If I compare two samples from a given population, with an equal (or at least known) probability of being selected at random, and some with characteristic A are more likely to have characteristic X than are those without A, I want to know how likely this is to just be a coincidence. If the observed difference is expected to occur less than 5% of the time when there isn't really a difference in the total population, we say the "p value" is less than .05 and we declare the observation "statistically significant" which is presumed to be more or less synonymous with "true." If the probability is 6% we declare the observation "not statistically significant" which is presumed to be synonymous with "false."

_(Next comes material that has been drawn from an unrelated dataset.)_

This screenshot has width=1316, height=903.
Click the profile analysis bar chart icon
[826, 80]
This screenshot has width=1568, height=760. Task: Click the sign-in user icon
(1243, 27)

This is so wrong for so many reasons it makes one feel foolish to point them out. One is that the p value depends on sample size as much as it does on the magnitude of the effect. If my sample is too small, I will be likely to get an insignificant p value even if a meaningfully large effect exists. If the sample is large, I will likely get a "significant" p value for an meaninglessly small effect. A bigger problem is that if I make multiple comparisons I will likely find a "significant" value in there just by chance, because you have to multiply the values by the number of comparisons. Cherry picking the ones that are "significant" is basically fraudulent, although it seems most people who do it don't know that.

Other problems are that in social psychology, dependent variables are typically quite subjectively measured and it may be difficult to detect observer bias; independent variables may be associated with other, unmeasured variables that are actually responsible for any effect; there are all sorts of rationales for excluding cases selectively after the fact; and samples are rarely representative of any broader group than (quite typically) undergraduates at a selective university from which they are drawn -- who, by the way, are quite likely to divine the research question and consciously or unconsciously alter their behavior in response.

Gellman points to all sorts of other design flaws but the overall lesson is that it's just too easy to find what you are looking for. These studies get a lot of press because they seem relatable and often directly relevant to our own lives and supposed behavioral predispositions and those of the people around us. But they're largely gahrbahzh. So sad.


Anonymous said...

I worked in social psychology in the late 80s early 90s. What was most dismaying to me (besides the critiques you allude to and many others since 2000 or so) was that some excellent studies were being performed, others were junk, but it was very difficult to distinguish between the two, and certainly such a distinction was never discussed through a kind of corporatist tribalism. (I’m not even considering the obvious ‘junk’ psy-pop studies, that is a whole other problem.) The worst was that some excellent work (planned or done) was discouraged / blocked / refused for publication and so on. Second worst: interesting studies of a more qualitative nature - circumscribed to a certain population, group, question, etc. and specific historical-social context, was deemed ‘not scientific’, these poor authors who did nothing but be honest and try to avoid the traps of poor stats and impossible so called rigorous expt. design were punished.


Cervantes said...

I wonder why peer review standards went so badly awry in the field.